Researchers selected 16 covariates that included personal characteristics, education, lifestyle, early-life factors, asthma characteristics and multiple morbidities to assess associations with severe asthma.

One hundred (7.4%) patients had severe asthma.

Severe asthma was significantly associated with male sex (OR = 2.12; 95% CI, 1.41-3.2), age (OR = 1.03; 95% CI, 1.02-1.05), low education level (OR = 0.5; 95% CI, 0.31-0.82), no professional training (OR = 0.51; 95% CI, 0.33-0.8), smoking (OR = 2.1; 95% CI, 1.32-3.32), having two or more siblings (OR = 2.66; 95% CI, 1.37-5.2), one or more comorbidity (OR = 2.97; 95% CI, 1.67-5.28) and NSAID-exacerbated respiratory disease (NERD; OR = 2.13; 95% CI, 1.25-3.63) in a univariate analysis (P < .05). The researchers also reported a trend for association between severe asthma and severe childhood infection, presence of chronic rhinosinusitis with nasal polyps and being the first-born child (P < .02).

In a multivariate model, severe asthma was significantly associated with male sex (OR = 1.96; 95% CI, 1.16-3.3), smoking (OR = 1.98; 95% CI, 1.11-3.52), comorbidities (OR = 2.68; 95% CI 1.35-5.31), NERD (OR = 3.29; 95% CI, 1.75-6.19) and having two or more siblings (OR = 2.51; 95% CI, 1.17-5.41).
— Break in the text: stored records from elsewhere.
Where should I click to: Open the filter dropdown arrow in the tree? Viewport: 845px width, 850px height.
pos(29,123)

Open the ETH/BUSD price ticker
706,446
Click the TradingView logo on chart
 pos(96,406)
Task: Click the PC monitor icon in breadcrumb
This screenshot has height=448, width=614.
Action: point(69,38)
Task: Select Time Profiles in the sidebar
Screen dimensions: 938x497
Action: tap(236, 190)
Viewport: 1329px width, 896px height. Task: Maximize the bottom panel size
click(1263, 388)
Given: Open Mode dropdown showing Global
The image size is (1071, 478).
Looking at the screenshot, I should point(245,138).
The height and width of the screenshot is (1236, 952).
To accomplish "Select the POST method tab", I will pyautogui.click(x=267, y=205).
In addition, researchers observed a dose-response effect of all these risk factors on severe asthma (OR = 2.3; 95% CI, 1.81-2.93) for each additional unit increase (P < .001).

“Although these results need validation in other populations, in terms of clinical implications, they reinforce the need for smoking cessation and the importance of diagnostics and the management of NERD and other comorbidities to prevent severe asthma in adult-onset asthma patients,” the researchers wrote.